The Varieties of Vernacular Mysticism examines late medieval mysticism in the Low Countries, Italy, and England. The key word in the title is “vernacular” because it is precisely in this period that we find spiritual writers—both lay and religious, both men and women—addressing a readership that lacks either the taste or the education for the works of theology then being read at universities. Indeed, as McGinn points out more than once, it is in this period that a separation between “spirituality” and “theology” becomes more detectable, a separation lamented in our time by scholars such as Hans Urs von Balthasar.
There are substantial chapters on three paradigmatic figures (Ruusbroec, Catherine of Siena, and Richard Rolle), but McGinn is too sophisticated to think that any one of them sums up the period as a whole. He carefully shows what these various writers inherited from the past, how they reflected the exigencies of their own period, and, finally, which of their insights have reached through the centuries to our own day. Introducing the English mystics, McGinn summarizes the issues of interest throughout the Christian world during the late-medieval period: relationship between the active and the contemplative life; the emphasis on the humanity of Christ and on his Passion; the tension between “unknowing” (apophasis) and “knowing” (kataphasis) in prayer; the connection between knowing and loving God; the increased emphasis on affectivity; and the increasing importance of discernment, especially at a time when an extraordinary number of religious visions were being reported. Among the writers McGinn considers, the proposed solutions were often very different, but many of the concerns were the same.
Educated readers will meet some familiar friends in this study: Thomas à Kempis, Catherine of Siena, the Cloud author, Julian of Norwich, and of course Dante. McGinn, not content with standard authors, also writes in detail about authors and texts that will be new to most nonspecialists. He gives full attention to the large number of women writers who were at work during this period but have been largely overlooked until recently.
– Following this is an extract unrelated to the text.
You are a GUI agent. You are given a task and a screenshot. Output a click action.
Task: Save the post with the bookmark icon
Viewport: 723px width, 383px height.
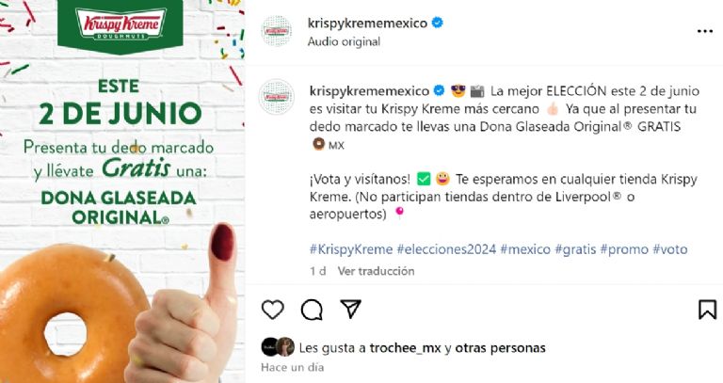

When McGinn cites a text, he provides the untranslated original in the notes. The book also includes an extensive bibliography of primary and secondary sources. As a consequence of this editorial care, interested readers get not only a comprehensive overview of the authors in question but also a valuable resource for further study. Thus, one can read both this volume and the one that came before it either as a continuous narrative or as an authoritative reference work. One hopes McGinn’s energy will not flag as he finishes last two volumes of this magnum opus.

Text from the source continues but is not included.